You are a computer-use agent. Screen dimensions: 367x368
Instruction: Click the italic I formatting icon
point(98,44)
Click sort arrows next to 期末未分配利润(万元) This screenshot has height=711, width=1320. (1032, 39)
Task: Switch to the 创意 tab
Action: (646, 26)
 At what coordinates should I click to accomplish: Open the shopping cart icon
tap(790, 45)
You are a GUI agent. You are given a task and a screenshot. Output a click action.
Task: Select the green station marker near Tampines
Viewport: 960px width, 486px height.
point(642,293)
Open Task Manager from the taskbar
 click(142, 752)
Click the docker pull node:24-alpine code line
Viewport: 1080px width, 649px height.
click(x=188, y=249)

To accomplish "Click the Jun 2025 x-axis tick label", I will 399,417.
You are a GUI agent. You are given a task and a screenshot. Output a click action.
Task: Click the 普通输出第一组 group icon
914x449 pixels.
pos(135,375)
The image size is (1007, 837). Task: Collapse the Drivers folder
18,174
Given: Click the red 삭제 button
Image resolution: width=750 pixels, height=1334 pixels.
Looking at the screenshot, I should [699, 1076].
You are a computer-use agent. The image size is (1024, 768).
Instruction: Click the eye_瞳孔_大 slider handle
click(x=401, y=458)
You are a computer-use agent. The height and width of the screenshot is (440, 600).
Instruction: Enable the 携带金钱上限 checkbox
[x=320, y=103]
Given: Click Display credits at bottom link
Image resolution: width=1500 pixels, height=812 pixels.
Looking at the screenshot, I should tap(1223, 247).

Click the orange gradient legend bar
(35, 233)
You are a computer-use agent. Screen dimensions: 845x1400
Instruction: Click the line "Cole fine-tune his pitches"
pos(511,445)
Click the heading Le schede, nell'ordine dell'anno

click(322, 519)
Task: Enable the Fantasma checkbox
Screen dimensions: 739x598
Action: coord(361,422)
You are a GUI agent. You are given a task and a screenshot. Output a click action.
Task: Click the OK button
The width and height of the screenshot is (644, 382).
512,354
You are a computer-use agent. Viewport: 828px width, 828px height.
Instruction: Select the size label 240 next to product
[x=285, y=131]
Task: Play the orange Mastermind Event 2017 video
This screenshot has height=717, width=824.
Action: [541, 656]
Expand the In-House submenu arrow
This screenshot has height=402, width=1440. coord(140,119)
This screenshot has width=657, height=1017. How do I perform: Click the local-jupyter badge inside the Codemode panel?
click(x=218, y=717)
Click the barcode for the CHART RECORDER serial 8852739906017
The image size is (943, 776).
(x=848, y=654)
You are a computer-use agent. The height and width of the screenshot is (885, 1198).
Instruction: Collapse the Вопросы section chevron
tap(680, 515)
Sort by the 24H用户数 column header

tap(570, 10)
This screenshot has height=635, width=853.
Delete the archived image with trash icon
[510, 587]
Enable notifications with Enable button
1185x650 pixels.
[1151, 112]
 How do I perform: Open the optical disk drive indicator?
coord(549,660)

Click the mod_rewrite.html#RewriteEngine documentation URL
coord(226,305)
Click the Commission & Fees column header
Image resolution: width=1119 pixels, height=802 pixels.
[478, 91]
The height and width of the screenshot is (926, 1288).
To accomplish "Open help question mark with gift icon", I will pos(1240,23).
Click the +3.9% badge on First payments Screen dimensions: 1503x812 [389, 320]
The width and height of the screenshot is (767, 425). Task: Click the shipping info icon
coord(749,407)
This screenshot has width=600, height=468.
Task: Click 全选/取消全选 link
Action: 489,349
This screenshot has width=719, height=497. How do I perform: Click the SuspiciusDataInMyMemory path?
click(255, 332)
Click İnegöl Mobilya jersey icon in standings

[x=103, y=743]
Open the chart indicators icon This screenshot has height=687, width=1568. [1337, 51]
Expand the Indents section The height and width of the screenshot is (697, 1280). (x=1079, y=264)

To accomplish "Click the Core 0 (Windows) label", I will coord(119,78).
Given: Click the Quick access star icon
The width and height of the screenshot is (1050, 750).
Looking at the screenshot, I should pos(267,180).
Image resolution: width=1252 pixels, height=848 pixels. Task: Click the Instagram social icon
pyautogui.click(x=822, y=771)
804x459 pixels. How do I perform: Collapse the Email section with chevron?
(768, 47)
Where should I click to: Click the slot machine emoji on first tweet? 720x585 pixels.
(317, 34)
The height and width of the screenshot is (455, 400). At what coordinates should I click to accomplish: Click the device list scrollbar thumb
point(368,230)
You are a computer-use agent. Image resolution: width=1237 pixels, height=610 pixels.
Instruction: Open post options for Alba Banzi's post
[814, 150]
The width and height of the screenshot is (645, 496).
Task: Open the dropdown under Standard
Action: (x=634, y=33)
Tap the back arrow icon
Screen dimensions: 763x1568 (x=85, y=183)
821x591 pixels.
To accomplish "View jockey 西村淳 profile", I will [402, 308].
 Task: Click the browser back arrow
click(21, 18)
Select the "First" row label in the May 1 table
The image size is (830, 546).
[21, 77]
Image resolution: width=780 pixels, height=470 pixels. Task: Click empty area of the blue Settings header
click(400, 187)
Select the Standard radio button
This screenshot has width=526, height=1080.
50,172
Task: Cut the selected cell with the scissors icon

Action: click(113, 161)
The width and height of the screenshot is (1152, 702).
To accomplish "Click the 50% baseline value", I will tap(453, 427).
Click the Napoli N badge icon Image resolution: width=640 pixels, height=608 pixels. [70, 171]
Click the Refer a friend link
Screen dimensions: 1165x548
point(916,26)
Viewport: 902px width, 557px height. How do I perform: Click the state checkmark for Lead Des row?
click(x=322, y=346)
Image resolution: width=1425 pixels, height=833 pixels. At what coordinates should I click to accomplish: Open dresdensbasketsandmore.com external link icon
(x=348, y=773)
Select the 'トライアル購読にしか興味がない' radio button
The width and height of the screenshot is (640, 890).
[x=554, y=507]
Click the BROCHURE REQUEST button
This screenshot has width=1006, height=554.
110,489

■ Problem requirements ■
Write the entries out again in full, exactly as they appear above.

■ Exercise response ■
You are a computer-use agent. Screen dimensions: 367x368
Instruction: Click the italic I formatting icon
point(98,44)
Click sort arrows next to 期末未分配利润(万元) This screenshot has height=711, width=1320. (1032, 39)
Task: Switch to the 创意 tab
Action: (646, 26)
 At what coordinates should I click to accomplish: Open the shopping cart icon
tap(790, 45)
You are a GUI agent. You are given a task and a screenshot. Output a click action.
Task: Select the green station marker near Tampines
Viewport: 960px width, 486px height.
point(642,293)
Open Task Manager from the taskbar
 click(142, 752)
Click the docker pull node:24-alpine code line
Viewport: 1080px width, 649px height.
click(x=188, y=249)

To accomplish "Click the Jun 2025 x-axis tick label", I will 399,417.
You are a GUI agent. You are given a task and a screenshot. Output a click action.
Task: Click the 普通输出第一组 group icon
914x449 pixels.
pos(135,375)
The image size is (1007, 837). Task: Collapse the Drivers folder
18,174
Given: Click the red 삭제 button
Image resolution: width=750 pixels, height=1334 pixels.
Looking at the screenshot, I should [699, 1076].
You are a computer-use agent. The image size is (1024, 768).
Instruction: Click the eye_瞳孔_大 slider handle
click(x=401, y=458)
You are a computer-use agent. The height and width of the screenshot is (440, 600).
Instruction: Enable the 携带金钱上限 checkbox
[x=320, y=103]
Given: Click Display credits at bottom link
Image resolution: width=1500 pixels, height=812 pixels.
Looking at the screenshot, I should tap(1223, 247).

Click the orange gradient legend bar
(35, 233)
You are a computer-use agent. Screen dimensions: 845x1400
Instruction: Click the line "Cole fine-tune his pitches"
pos(511,445)
Click the heading Le schede, nell'ordine dell'anno

click(322, 519)
Task: Enable the Fantasma checkbox
Screen dimensions: 739x598
Action: coord(361,422)
You are a GUI agent. You are given a task and a screenshot. Output a click action.
Task: Click the OK button
The width and height of the screenshot is (644, 382).
512,354
You are a computer-use agent. Viewport: 828px width, 828px height.
Instruction: Select the size label 240 next to product
[x=285, y=131]
Task: Play the orange Mastermind Event 2017 video
This screenshot has height=717, width=824.
Action: [541, 656]
Expand the In-House submenu arrow
This screenshot has height=402, width=1440. coord(140,119)
This screenshot has width=657, height=1017. How do I perform: Click the local-jupyter badge inside the Codemode panel?
click(x=218, y=717)
Click the barcode for the CHART RECORDER serial 8852739906017
The image size is (943, 776).
(x=848, y=654)
You are a computer-use agent. The height and width of the screenshot is (885, 1198).
Instruction: Collapse the Вопросы section chevron
tap(680, 515)
Sort by the 24H用户数 column header

tap(570, 10)
This screenshot has height=635, width=853.
Delete the archived image with trash icon
[510, 587]
Enable notifications with Enable button
1185x650 pixels.
[1151, 112]
 How do I perform: Open the optical disk drive indicator?
coord(549,660)

Click the mod_rewrite.html#RewriteEngine documentation URL
coord(226,305)
Click the Commission & Fees column header
Image resolution: width=1119 pixels, height=802 pixels.
[478, 91]
The height and width of the screenshot is (926, 1288).
To accomplish "Open help question mark with gift icon", I will pos(1240,23).
Click the +3.9% badge on First payments Screen dimensions: 1503x812 [389, 320]
The width and height of the screenshot is (767, 425). Task: Click the shipping info icon
coord(749,407)
This screenshot has width=600, height=468.
Task: Click 全选/取消全选 link
Action: 489,349
This screenshot has width=719, height=497. How do I perform: Click the SuspiciusDataInMyMemory path?
click(255, 332)
Click İnegöl Mobilya jersey icon in standings

[x=103, y=743]
Open the chart indicators icon This screenshot has height=687, width=1568. [1337, 51]
Expand the Indents section The height and width of the screenshot is (697, 1280). (x=1079, y=264)

To accomplish "Click the Core 0 (Windows) label", I will coord(119,78).
Given: Click the Quick access star icon
The width and height of the screenshot is (1050, 750).
Looking at the screenshot, I should pos(267,180).
Image resolution: width=1252 pixels, height=848 pixels. Task: Click the Instagram social icon
pyautogui.click(x=822, y=771)
804x459 pixels. How do I perform: Collapse the Email section with chevron?
(768, 47)
Where should I click to: Click the slot machine emoji on first tweet? 720x585 pixels.
(317, 34)
The height and width of the screenshot is (455, 400). At what coordinates should I click to accomplish: Click the device list scrollbar thumb
point(368,230)
You are a computer-use agent. Image resolution: width=1237 pixels, height=610 pixels.
Instruction: Open post options for Alba Banzi's post
[814, 150]
The width and height of the screenshot is (645, 496).
Task: Open the dropdown under Standard
Action: (x=634, y=33)
Tap the back arrow icon
Screen dimensions: 763x1568 (x=85, y=183)
821x591 pixels.
To accomplish "View jockey 西村淳 profile", I will [402, 308].
 Task: Click the browser back arrow
click(21, 18)
Select the "First" row label in the May 1 table
The image size is (830, 546).
[21, 77]
Image resolution: width=780 pixels, height=470 pixels. Task: Click empty area of the blue Settings header
click(400, 187)
Select the Standard radio button
This screenshot has width=526, height=1080.
50,172
Task: Cut the selected cell with the scissors icon

Action: click(113, 161)
The width and height of the screenshot is (1152, 702).
To accomplish "Click the 50% baseline value", I will tap(453, 427).
Click the Napoli N badge icon Image resolution: width=640 pixels, height=608 pixels. [70, 171]
Click the Refer a friend link
Screen dimensions: 1165x548
point(916,26)
Viewport: 902px width, 557px height. How do I perform: Click the state checkmark for Lead Des row?
click(x=322, y=346)
Image resolution: width=1425 pixels, height=833 pixels. At what coordinates should I click to accomplish: Open dresdensbasketsandmore.com external link icon
(x=348, y=773)
Select the 'トライアル購読にしか興味がない' radio button
The width and height of the screenshot is (640, 890).
[x=554, y=507]
Click the BROCHURE REQUEST button
This screenshot has width=1006, height=554.
110,489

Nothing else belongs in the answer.